Por si fuese poco, desde la misma Roma –referente del patrimonio intelectual judeocristiano– nos llegan noticias de nuevos sacerdotes excomulgados por desafiar al papado; acerca de la orden de remover el escudo de papa Ratzinger –guardián de la fe desde el papado de Juan Pablo II, quien acelera el derrumbe del comunismo– en las casullas del Vaticano; la imposición de castigo «salarial» a un cardenal y la destitución de un arzobispo, ambos norteamericanos, ¿disidentes, conservadores?; y la reacción de los obispos africanos contra el pedido papal de bendiciones a las parejas homosexuales, dado que rompe de raíz con la concepción tradicional que de la familia se tiene en África.
¿Presenciamos una resurrección del tiempo que siguiese a la caída del Imperio romano, como lo pretende el «neomedioevo» milenarista?: “Nos acompaña, una advertencia y una amenaza, un recordatorio permanente de la posibilidad de un Holocausto, y nos dice que estemos atentos, para poder identificar al Anticristo cuando llama a la puerta, incluso de civil, o ¿con uniforme militar»?, dice Umberto Eco. Pero el deconstructivismo medieval – como ocurre en el mundo de la arquitectura que abandona al constructivismo – se sostuvo sobre una columna, oculta, sí, la del cristianismo. Los conventos salvaban las enseñanzas clásicas, palancas para el renacimiento.
Los occidentales contemporáneos cultivamos la dispersión y celebramos la pulverización de lo social y lo político, empujados por la gobernanza digital sustitutiva, en el marco de un deconstructivismo sin columnas, de culto al relativismo, de narcisismos y virtualidades, de disfrute sensorial de la instantaneidad deslocalizada; esa misma que desprecia el traslado de las enseñanzas intergeneracionales y en cada lugar, bajo el mito del adanismo. “Prometeo – negado en esta hora nona – roba a Hefesto y a Atenea la sabiduría de las artes junto con el fuego […] y se la ofrece, así, como regalo al hombre”, escribe Platón.
He aquí lo central.
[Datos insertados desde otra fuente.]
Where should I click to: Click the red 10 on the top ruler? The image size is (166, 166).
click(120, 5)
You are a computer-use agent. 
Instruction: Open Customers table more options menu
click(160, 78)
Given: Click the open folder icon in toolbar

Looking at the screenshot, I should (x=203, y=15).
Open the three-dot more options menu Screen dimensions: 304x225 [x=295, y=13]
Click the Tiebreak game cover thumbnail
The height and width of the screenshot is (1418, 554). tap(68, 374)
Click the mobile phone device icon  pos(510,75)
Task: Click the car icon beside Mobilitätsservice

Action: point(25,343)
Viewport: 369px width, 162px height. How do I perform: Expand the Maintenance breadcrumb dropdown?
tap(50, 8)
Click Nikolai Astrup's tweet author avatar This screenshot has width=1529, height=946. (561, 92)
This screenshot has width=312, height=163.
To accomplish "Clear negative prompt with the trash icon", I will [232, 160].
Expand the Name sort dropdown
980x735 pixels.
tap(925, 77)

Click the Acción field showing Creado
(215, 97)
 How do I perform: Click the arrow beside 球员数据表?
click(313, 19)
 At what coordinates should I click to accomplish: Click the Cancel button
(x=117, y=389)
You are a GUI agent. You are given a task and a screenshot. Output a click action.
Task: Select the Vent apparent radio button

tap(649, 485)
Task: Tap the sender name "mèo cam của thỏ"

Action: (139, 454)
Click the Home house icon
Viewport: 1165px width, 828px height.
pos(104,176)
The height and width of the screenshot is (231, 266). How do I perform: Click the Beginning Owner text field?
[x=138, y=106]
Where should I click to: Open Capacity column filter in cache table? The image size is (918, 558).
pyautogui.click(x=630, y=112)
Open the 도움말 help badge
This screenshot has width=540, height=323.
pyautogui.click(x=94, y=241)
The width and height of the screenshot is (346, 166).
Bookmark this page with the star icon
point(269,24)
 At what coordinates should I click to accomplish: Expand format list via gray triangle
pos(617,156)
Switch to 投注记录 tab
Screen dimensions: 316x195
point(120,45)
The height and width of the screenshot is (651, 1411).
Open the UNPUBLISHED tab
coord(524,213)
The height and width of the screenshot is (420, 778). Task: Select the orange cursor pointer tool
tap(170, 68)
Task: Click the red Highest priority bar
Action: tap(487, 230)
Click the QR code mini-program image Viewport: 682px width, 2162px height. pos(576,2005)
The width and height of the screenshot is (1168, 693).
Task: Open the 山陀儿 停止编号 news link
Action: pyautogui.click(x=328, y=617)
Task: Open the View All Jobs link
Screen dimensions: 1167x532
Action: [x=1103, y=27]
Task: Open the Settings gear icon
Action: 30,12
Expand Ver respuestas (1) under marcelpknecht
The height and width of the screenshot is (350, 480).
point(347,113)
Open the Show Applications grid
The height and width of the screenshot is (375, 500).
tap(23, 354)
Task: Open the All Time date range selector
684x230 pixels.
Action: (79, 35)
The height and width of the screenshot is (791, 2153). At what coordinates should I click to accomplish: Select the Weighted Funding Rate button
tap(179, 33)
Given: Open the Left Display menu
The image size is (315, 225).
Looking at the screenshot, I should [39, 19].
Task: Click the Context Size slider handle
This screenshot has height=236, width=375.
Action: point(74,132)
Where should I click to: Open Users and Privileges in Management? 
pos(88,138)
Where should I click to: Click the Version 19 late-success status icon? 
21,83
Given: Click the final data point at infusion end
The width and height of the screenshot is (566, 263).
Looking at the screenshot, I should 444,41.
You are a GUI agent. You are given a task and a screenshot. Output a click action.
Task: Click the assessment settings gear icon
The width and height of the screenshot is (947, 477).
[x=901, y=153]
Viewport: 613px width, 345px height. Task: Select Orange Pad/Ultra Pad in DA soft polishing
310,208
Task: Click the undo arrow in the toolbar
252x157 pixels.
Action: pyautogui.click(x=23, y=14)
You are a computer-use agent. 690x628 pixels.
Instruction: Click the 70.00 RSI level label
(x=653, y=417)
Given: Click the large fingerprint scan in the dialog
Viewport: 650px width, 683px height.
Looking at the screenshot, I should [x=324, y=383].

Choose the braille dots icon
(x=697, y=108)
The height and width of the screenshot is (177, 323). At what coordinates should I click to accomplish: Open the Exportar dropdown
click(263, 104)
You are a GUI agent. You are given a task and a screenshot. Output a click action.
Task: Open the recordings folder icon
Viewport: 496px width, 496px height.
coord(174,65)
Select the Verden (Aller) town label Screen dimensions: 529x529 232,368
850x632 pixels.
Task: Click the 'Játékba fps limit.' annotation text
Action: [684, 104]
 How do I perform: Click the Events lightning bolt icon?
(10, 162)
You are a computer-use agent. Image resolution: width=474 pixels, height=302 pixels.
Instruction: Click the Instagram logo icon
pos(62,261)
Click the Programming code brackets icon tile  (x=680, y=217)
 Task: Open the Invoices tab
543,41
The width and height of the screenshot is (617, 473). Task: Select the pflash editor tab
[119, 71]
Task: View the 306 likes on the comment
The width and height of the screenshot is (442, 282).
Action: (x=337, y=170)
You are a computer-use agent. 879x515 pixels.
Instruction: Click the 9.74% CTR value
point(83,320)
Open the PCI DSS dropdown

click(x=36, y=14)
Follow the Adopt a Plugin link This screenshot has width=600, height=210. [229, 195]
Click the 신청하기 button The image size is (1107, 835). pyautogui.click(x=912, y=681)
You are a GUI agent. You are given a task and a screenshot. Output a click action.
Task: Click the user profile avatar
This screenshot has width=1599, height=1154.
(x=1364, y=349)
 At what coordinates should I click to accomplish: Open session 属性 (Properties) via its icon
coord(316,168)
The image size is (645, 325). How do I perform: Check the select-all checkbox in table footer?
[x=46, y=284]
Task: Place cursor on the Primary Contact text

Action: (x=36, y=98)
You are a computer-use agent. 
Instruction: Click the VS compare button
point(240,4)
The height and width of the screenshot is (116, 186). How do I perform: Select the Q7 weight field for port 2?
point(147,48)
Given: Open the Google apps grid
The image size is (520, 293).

Al tiempo bíblico y sus leyes universales, las del Decálogo, fuente de todas las religiones monoteístas y de los universales de la decencia humana, las inaugura el discernimiento entre el bien y la maldad. El retorno profano dentro de un mundo sin Dios, de paraísos y de dioses al detal sembrados por el mismo hombre sobre la Madre Tierra, pretende indicarnos que el nuevo absoluto, obligante para todos y a la fuerza, que conjura a la Causa de las causas y a la propia Chispa de Dios que justifica y explica a toda existencia, es la inutilidad del discernimiento. Entiende a la historia como aporía o crónica de los fracasos del hombre. Al paternalismo lo presenta como desviación de la conciencia, ya que todo nace y todo se extingue – si se nace o se aborta o se muere a destiempo – a discreción de cada uno, sujeto al ‘arbitrio arbitrario’ de cada voluntad. Todo estaría por hacerse.
Legándonos su ejemplaridad, Benedicto XVI les habla a los musulmanes en Alemania – ¿evocando la experiencia medieval?– para indicarles que “la Constitución redactada en la entonces República Federal Alemana en la posguerra –fundada sobre la dignidad de lo humano– es lo suficientemente sólida como para adaptarse a una sociedad plural en un mundo globalizado”. Antes, a los senadores italianos, como Cardenal, les observa alarmado que “Occidente siente un odio por sí mismo que es extraño y que sólo puede considerarse como algo patológico; Occidente sí intenta laudablemente abrirse, lleno de comprensión a valores externos, pero ya no se ama a sí mismo; sólo ve de su propia historia lo que es censurable y destructivo, al tiempo que no es capaz de percibir lo que es grande y puro”.